## INSTRUCTION
Rescale the listing from the line containing "Image resolution: width=640" through the end of the listing, both ends included. Reproduce every line with its requests unchanged, but multiply each click coordinate in the answers by 1.3, round to the nearest whole number (halves up), and omit the pictures.

## GIVEN RECORDS
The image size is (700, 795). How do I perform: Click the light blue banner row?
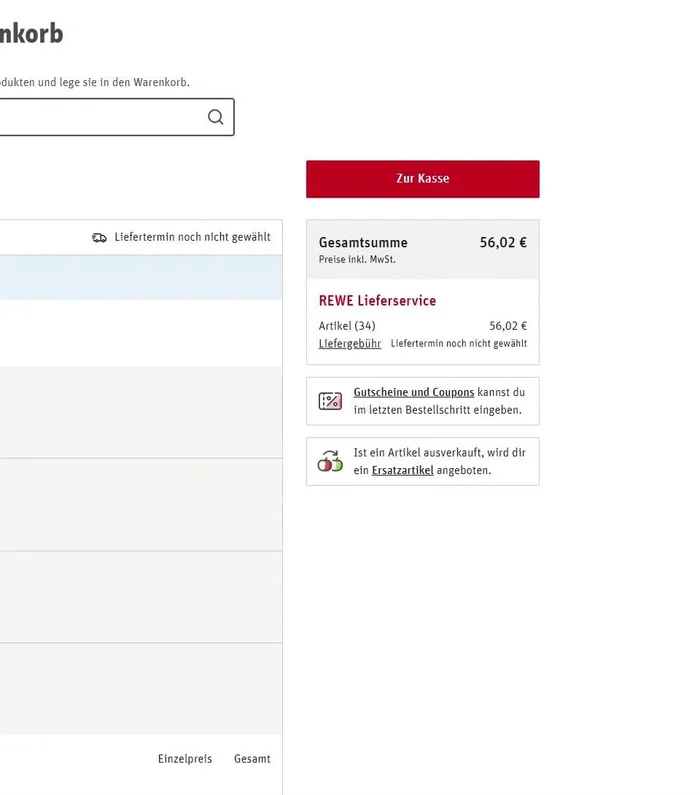[x=140, y=277]
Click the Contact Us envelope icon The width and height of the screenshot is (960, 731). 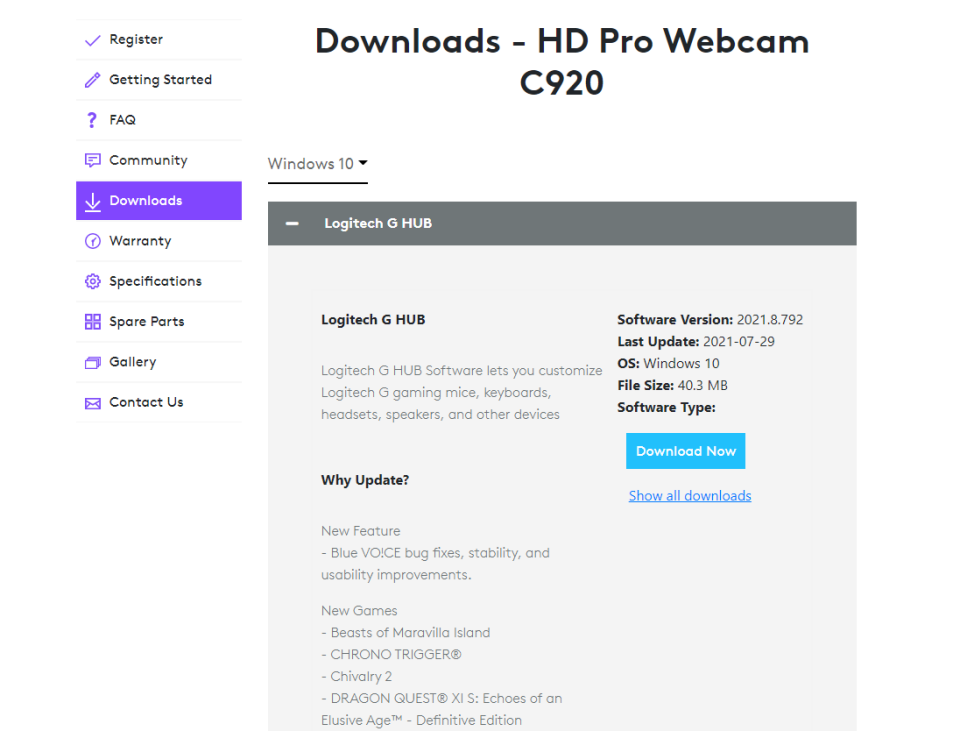point(93,403)
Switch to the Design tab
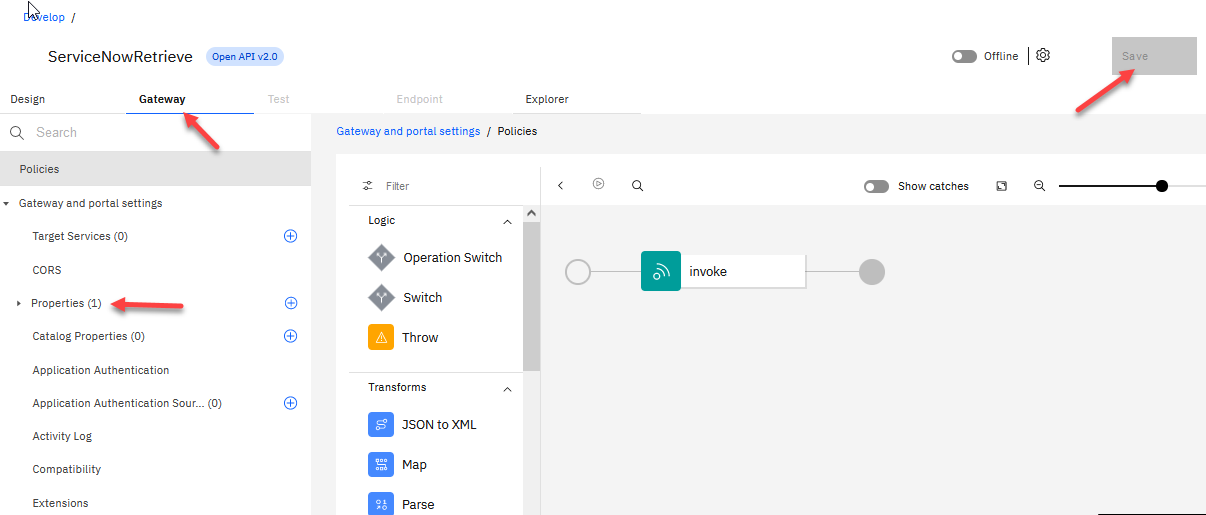Screen dimensions: 1206x515 pyautogui.click(x=28, y=99)
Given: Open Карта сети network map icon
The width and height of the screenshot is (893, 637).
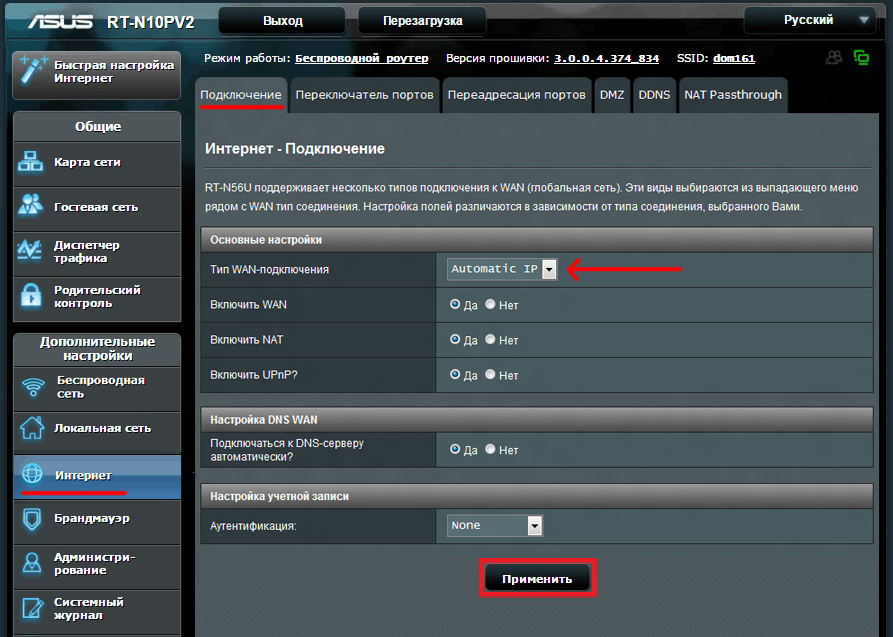Looking at the screenshot, I should (x=32, y=162).
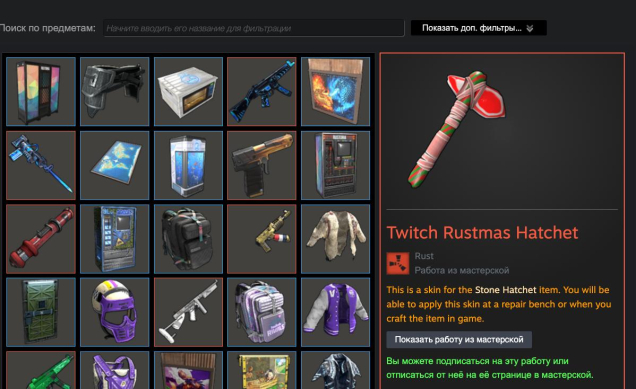Select the blue MP5 weapon skin
636x389 pixels.
(262, 91)
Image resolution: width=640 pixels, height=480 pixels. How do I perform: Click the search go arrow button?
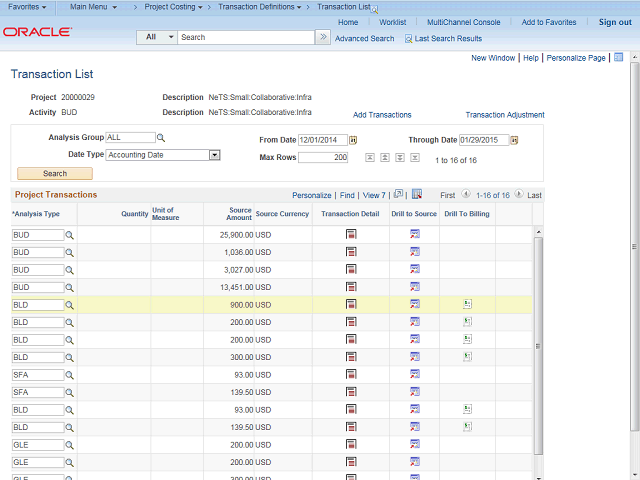click(x=322, y=37)
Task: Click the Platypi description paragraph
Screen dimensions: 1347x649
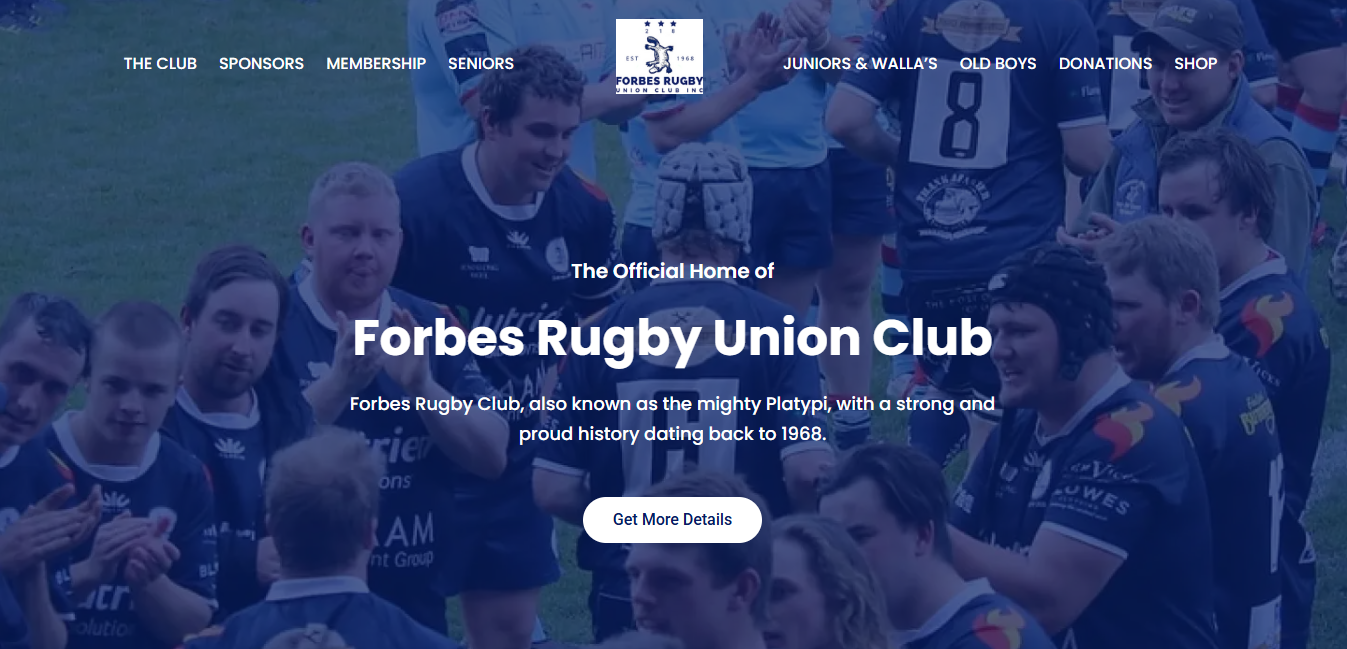Action: [672, 419]
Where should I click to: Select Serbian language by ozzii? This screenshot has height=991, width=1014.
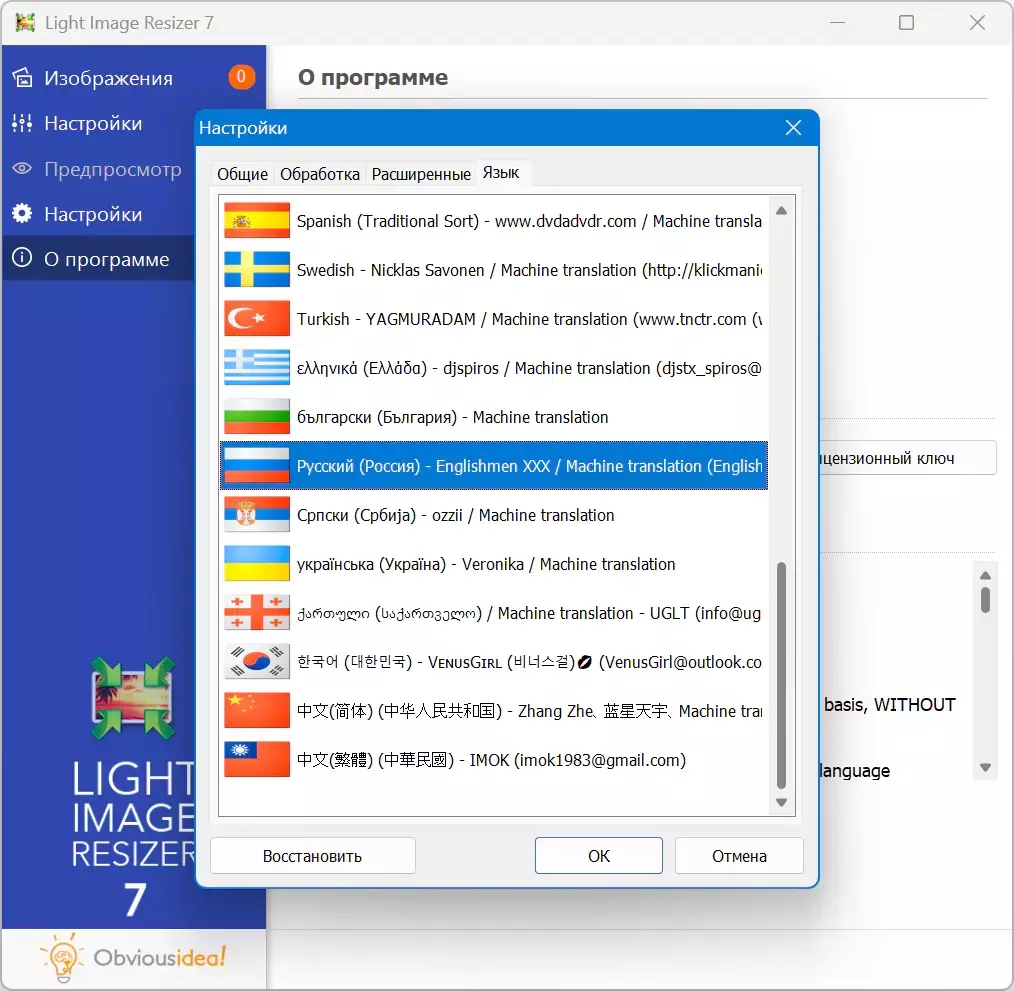click(455, 515)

## TASK RESPONSE
Image resolution: width=640 pixels, height=480 pixels. How do I perform: Click the search go arrow button?
click(x=419, y=48)
Task: Click the Platypi description paragraph
Screen dimensions: 1347x649
Action: [874, 545]
Where should I click to: Select Serbian language by ozzii? This screenshot has height=991, width=1014.
click(592, 670)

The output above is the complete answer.